SHORT TASK:
Please return the data from the line with "Given: Open the To Do checkmark app icon" up to and including the line with "Looking at the", copied word for word. Leave the pictures out of your answer.

DATA ENTRIES:
— begin —

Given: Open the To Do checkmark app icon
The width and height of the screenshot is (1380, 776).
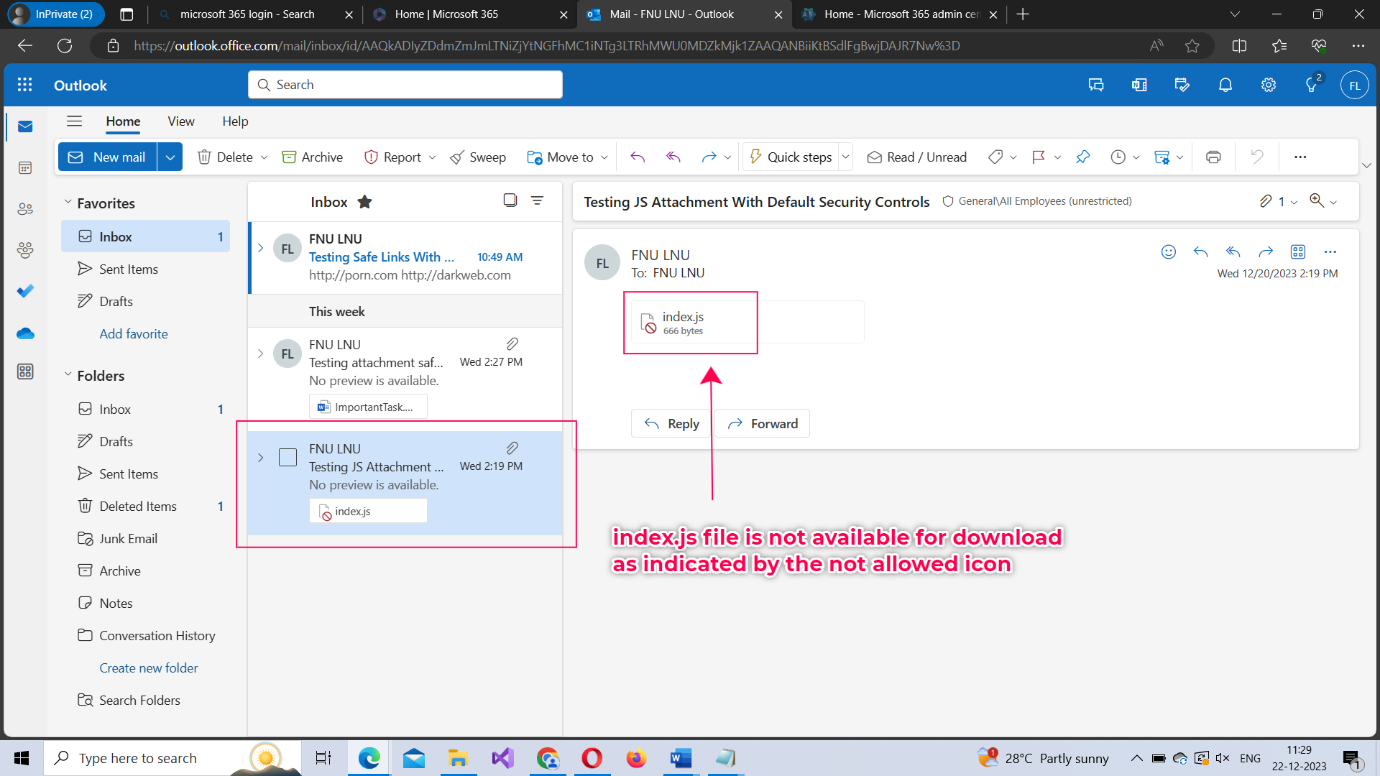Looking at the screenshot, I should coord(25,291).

— end —
— begin —

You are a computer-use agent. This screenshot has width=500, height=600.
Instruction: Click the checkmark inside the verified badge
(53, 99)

— end —

RESULT BELOW:
Given: Open the To Do checkmark app icon
The width and height of the screenshot is (1380, 776).
Looking at the screenshot, I should coord(25,291).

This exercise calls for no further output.